To help the company explore the move, Perseus has hired the investment banking firm Greenhill & Co., who brokered the sale of Scholastic's educational publishing group to Houghton Mifflin Harcourt. “We have received multiple inquiries from parties expressing significant interest in the company,” said Perseus Books CEO David Steinberger in a statement. “The Perseus Books board has determined that it is our fiduciary responsibility to explore a potential sale transaction.” It wasn't clear how long the exploration process will take, although no decision on whether to sell the company is expected to be made soon.

Last summer a deal that would have seen Hachette Book Group buy Perseus’ publishing assets, with Ingram acquiring its distribution business, fell apart just days before it was set to be completed. Following the collapse of the deal, Perseus got a new majority owner in February, when Centre Lane Partners acquired control of the investment funds that held ownership in Perseus Books. “Perseus Books just completed the most successful three-year period in its history, and the momentum continues to build for the company," said Quinn Morgan, co-founder and managing director of Centre Lane.

Perseus' annual revenues are estimated at about $400 million with $100 million coming from its publishing group and the remainder from distribution.

In his letter to employees marking the end of the company’s fiscal year, on June 30, Steinberger thanked the staff for helping to re-energize Perseus after the sale to HBG was officially called off. He said Perseus beat its financial goals and set numerous performance records. The company underwent a restructuring last October, in which Susan Weinberg was put in charge of the publishing group as senior v-p, group publisher, and Mark Suchomel was named to head the distribution business as president of client services.

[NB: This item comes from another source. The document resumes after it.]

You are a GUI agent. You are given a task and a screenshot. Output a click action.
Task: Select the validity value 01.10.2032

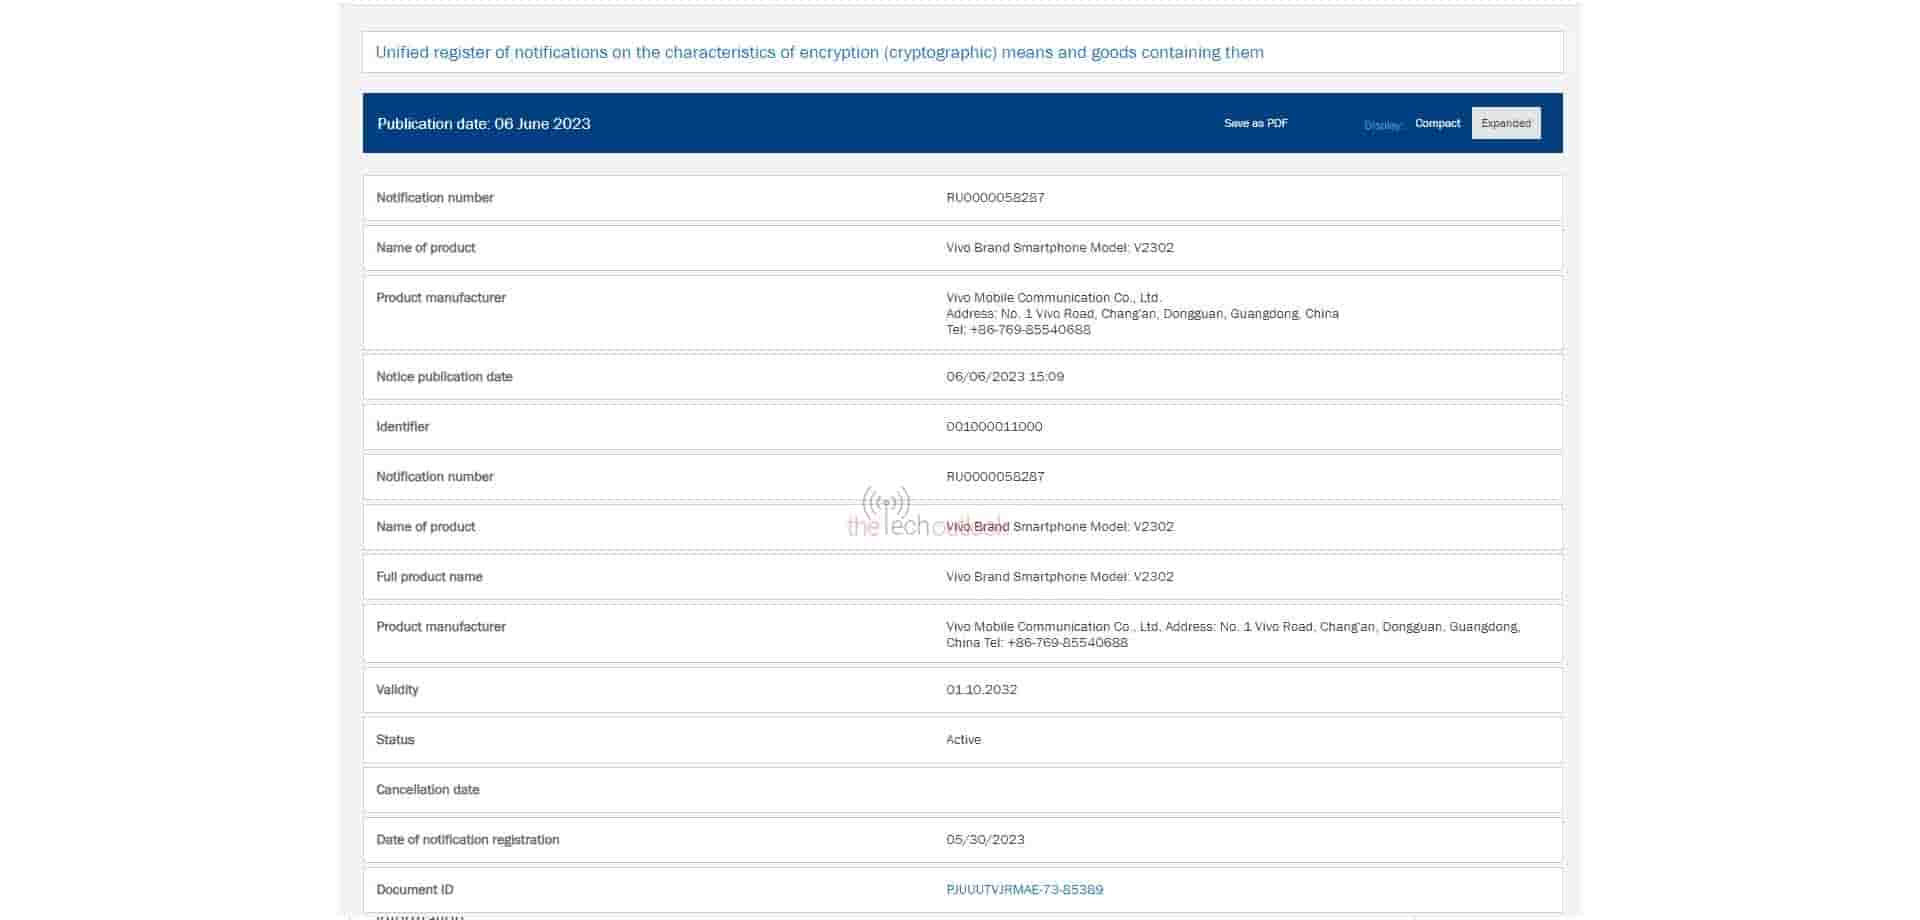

Speculation about who might acquire the company now has turned back to HBG. At the time of the purchase last year, it was assumed that Ingram was brought into the deal because HBG did not have the ability to absorb all of Perseus’ 600 distribution clients. A year later HBG, which has had soft sales since the Perseus purchase was called off, could be in a better position to buy the entire company. Another private equity firm is also a possible buyer. The latter is a move Perseus employees might also favor, since it would keep the company as a standalone operation, as opposed to one that needs to be integrated into another publisher.